Monday, February 23, 2015

Wed 2/25 The Liminal Cinema of João Pedro Rodrigues (in-person)

João Pedro Rodrigues is a Portuguese filmmaker based in Lisbon. His work explores human desire in all its guises—and disguises—reflecting the multifarious history of film, from classic genres to experimental film. His fourth and most recent feature film, The Last Time I Saw Macao (2012), co-directed with João Rui Guerra da Mata, confronts fiction and documentary, metamorphosing film noir into autobiography and all the shades in between.

After studying biology at Lisbon University João Pedro Rodrigues attended the Lisbon Film School, where he obtained his diploma. His film career began with the short PARABÉNS! which won the Special Jury Prize at the Venice IFF 1997. In 1998 he made ESTA É A MINHA CASA and VIAGEM À EXPO, a two-part documentary.
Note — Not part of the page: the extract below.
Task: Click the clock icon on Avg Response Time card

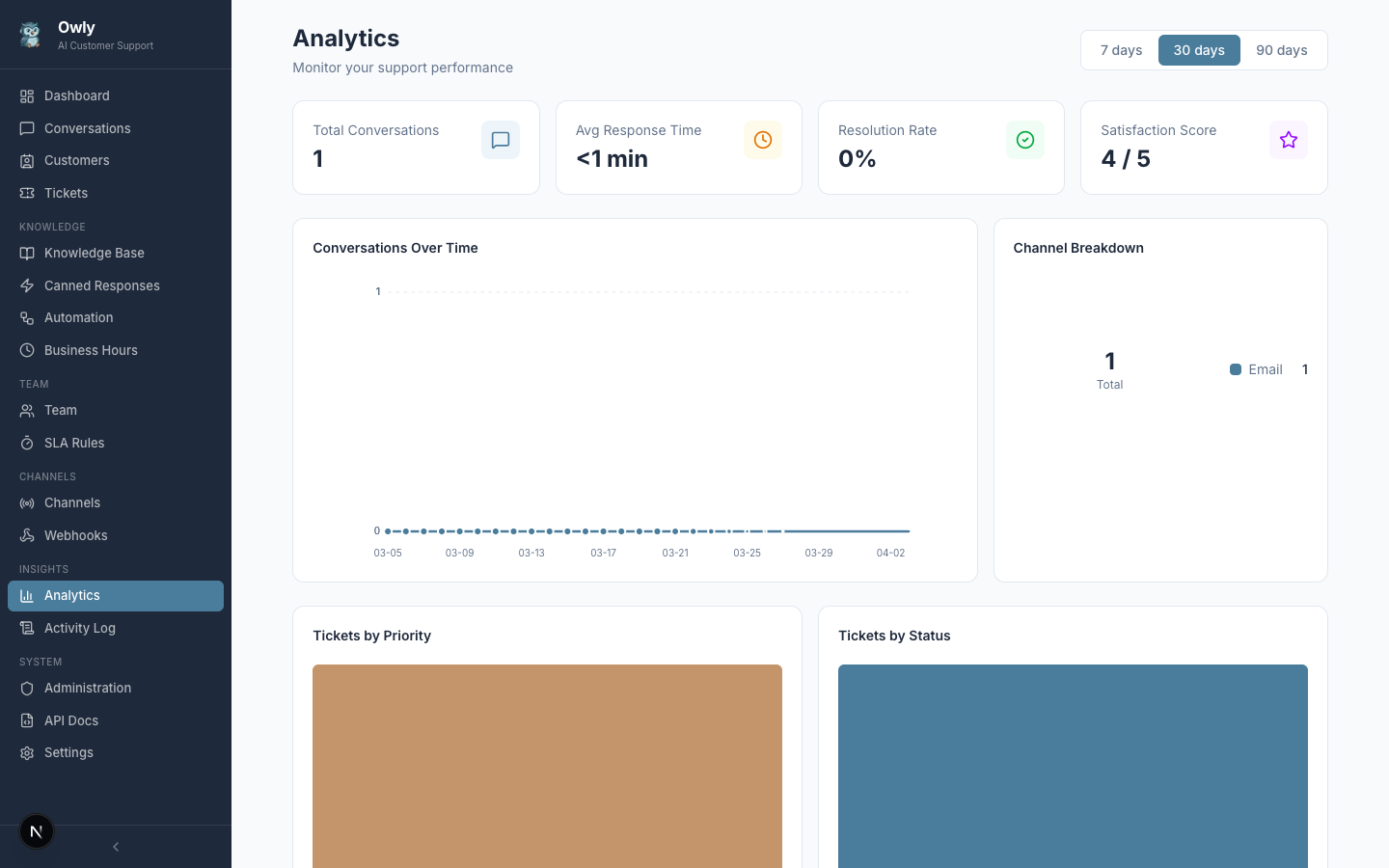Action: [x=763, y=140]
In 2000, he directed his first fiction feature, O FANTASMA, which was screened in competition at the 57th Venice IFF. His 2005 feature ODETE won several awards, among them a Special Mention at the Directors’ Fortnight in Cannes. His feature project TO DIE LIKE A MAN was selected in 2007 by the Cinéfondation for L’Atelier in Cannes and premiered at Un certain regard in 2009.


Morning of Saint Anthony’s Day (2011) 25 minutes
Directed by João Pedro Rodrigues 

Tradition says that on June 13th, Saint Anthony's Day, Lisbon's patron, lovers must offer small vases of basil with paper carnations and flags with popular poems as a token of their love.

At the ball where everybody dances
Someone's left out.
It is better not to go
Where one will not be. 
-Fernando Pessoa

O Fantasma (2000) 90 minutes, 35mm on video
Directed by João Pedro Rodrigues

The first feature film by João Pedro Rodrigues which premiered at the Venice Film Festival. 

No one can live without love . . . By day, brooding, lonely Sergio works as a trash collector in the streets of Lisbon. By night, Sergio embarks on an increasingly intense odyssey of random, anonymous sexual encounters. Quickly, Sergio becomes fixated on a hot, young stranger and begins to retreat further and further into his dark dream life, blurring the lines between fantasy and reality, love and obsession.